The 26-year-old aid worker taken by ISIS left Arizona to help a people suffering through civil war. Now, her courage should remind us of all the good we’re still capable of.
She looks quite happy in the pictures displayed last week in most American newspapers and on TV. She is smiling, the smile speaking for itself, saying “I’m doing what I’ve always wanted to do.”
Her name is Kayla Mueller. She is 26 years old, a resident of two places: Prescott, Arizona and the world. And until last week not that many people knew that she had been kidnapped off a street in Aleppo, Syria and has been held hostage by ISIS since August 2013.
Her name became truly famous only when the media wing of the crazed, criminal and murderous cult that is ISIS claimed she had been killed in a bombing raid conducted by the Jordanian Air Force. Jordan and its King flexed their military muscle after a young Jordanian pilot, another hostage held by ISIS, had been burned alive in a cage.
Today, the civilized world does not know whether she is dead or alive. That, due to the fact that a small tribe of demented killers—ISIS—has no moral compass or conscience and could still be holding her for a more macabre purpose.
What we do know however is this: Kayla Mueller is us. She is what the United States truly is, or used to be, even though that definition of who we are has been diminished across the last decade or so.
Kayla Mueller was working along the Turkish-Syrian border with a group from Doctors Without Borders. She was in the middle of one of the largest, most dangerous refugee problems in the world in a place where hundreds of thousands have been sentenced to a life wandering through a wasteland of a civil war that has destroyed Syria.
She wasn’t there for a big salary, media attention or the pursuit of celebrity. Clearly, what she was doing was who she was. And she was not a novice when it came to lending herself to those in need.
According to reports in her hometown newspaper she had volunteered at a women’s homeless shelter and a HIV-AIDS clinic in Prescott. Before she arrived in Turkey, she had been to India and Israel helping in refugee settlements there. She was learning Arabic to better communicate with those crushed and on the run from violence.

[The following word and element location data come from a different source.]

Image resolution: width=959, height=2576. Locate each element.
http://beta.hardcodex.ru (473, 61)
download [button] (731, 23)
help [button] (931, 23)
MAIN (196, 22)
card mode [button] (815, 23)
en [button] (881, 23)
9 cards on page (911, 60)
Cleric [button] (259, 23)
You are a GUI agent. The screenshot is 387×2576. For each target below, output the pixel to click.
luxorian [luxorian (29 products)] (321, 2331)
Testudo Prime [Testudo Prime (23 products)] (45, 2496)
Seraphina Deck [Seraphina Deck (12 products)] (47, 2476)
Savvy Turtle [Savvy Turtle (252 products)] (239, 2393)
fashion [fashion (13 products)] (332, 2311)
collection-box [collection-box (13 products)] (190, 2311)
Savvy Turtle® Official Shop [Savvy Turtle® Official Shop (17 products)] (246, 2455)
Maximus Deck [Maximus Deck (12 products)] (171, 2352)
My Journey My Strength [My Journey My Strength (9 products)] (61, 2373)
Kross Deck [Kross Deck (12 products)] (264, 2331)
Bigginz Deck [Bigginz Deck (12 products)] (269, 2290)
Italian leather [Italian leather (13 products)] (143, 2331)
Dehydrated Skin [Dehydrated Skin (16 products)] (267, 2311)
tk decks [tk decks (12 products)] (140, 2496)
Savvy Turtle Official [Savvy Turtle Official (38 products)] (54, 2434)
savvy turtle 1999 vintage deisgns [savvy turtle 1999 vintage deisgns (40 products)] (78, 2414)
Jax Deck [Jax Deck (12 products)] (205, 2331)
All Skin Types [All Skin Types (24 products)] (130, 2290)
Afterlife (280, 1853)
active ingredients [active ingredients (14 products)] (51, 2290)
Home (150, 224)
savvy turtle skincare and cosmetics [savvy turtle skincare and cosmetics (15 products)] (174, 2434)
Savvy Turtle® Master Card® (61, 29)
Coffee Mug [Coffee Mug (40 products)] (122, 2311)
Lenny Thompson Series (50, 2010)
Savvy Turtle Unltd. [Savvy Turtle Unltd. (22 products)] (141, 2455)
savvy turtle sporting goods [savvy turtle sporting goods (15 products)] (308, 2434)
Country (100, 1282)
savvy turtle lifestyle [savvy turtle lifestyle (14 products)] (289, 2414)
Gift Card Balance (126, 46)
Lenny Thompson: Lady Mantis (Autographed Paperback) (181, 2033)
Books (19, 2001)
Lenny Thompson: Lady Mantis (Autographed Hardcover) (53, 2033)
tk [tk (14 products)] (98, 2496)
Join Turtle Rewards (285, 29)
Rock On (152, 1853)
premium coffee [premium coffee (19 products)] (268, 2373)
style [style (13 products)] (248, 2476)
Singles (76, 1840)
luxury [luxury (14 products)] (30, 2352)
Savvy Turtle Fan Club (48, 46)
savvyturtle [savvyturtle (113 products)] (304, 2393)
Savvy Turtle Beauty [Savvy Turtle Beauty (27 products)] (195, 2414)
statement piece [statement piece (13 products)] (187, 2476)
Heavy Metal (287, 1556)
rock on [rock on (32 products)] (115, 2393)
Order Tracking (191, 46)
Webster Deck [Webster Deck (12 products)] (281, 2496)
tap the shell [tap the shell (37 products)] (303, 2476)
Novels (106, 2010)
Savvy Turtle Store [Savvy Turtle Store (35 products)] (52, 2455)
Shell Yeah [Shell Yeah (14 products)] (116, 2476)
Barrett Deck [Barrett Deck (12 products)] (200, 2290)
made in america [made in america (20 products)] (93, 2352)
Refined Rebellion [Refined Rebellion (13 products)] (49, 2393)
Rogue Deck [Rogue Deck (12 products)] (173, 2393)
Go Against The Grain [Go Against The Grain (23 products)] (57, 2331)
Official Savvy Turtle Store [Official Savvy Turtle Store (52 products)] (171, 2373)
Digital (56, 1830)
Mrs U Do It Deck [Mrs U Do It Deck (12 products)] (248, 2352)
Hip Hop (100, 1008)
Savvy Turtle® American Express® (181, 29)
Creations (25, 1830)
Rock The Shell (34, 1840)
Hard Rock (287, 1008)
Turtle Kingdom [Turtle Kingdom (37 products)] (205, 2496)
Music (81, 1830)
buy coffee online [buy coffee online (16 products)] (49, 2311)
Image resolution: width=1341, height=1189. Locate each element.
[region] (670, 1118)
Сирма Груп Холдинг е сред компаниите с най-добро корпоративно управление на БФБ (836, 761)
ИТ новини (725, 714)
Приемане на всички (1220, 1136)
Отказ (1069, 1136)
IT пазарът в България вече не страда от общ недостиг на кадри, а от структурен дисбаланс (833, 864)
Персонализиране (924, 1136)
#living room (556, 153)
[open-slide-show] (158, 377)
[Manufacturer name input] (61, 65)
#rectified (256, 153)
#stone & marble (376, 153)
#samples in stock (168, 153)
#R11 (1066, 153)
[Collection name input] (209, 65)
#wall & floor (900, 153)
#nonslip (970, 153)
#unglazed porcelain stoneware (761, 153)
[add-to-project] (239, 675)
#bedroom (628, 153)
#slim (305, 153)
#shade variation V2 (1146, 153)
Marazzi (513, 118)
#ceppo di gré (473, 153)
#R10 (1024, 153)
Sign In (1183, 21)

Then she was gone. On the morning that she was supposed to catch a bus in Aleppo for the return to Turkey she became one of “the disappeared”. And for all these months, from the summer of 2013 to last week, her parents along with a few family friends and the United States government wondered, worried and worked at gaining her release; that, every hour of every day.
But this week brings us back to a hideous reality of our present culture. The name—Kayla Mueller—is no longer the big news lede. Her story has dropped off most front pages and the top of the network news.
We’ve moved along. Twitter’s attention span can’t wait for Kayla. After all, we have Brian Williams and Bruce Jenner to focus on, a major obsession. We have a new poll out of New Hampshire showing Jeb Bush with a slight lead in that state’s Republican presidential primary, an election one year away. Plus, we’re still sorting through the after-affects of what various and absurd candidates have said about vaccinations and why the President mentioned The Crusades at the National Prayer Breakfast. Oh, and don’t forget the Grammy Awards and what they mean to the future of America.
Prescott, Arizona has a population of 40,000. In the summer of 2013, only weeks before Kayla Mueller vanished in Syria, the town was brought to its knees when 19 local men, firefighters, died combating a wild fire in the nearby mountains. The memory of that loss remains as vivid as the clear blue sky that dominates most Arizona days.
Now the nightmare continues with the agonizing mystery surrounding one young woman who went out to the wider world armed only with the best of American intentions: To help those who need help the most.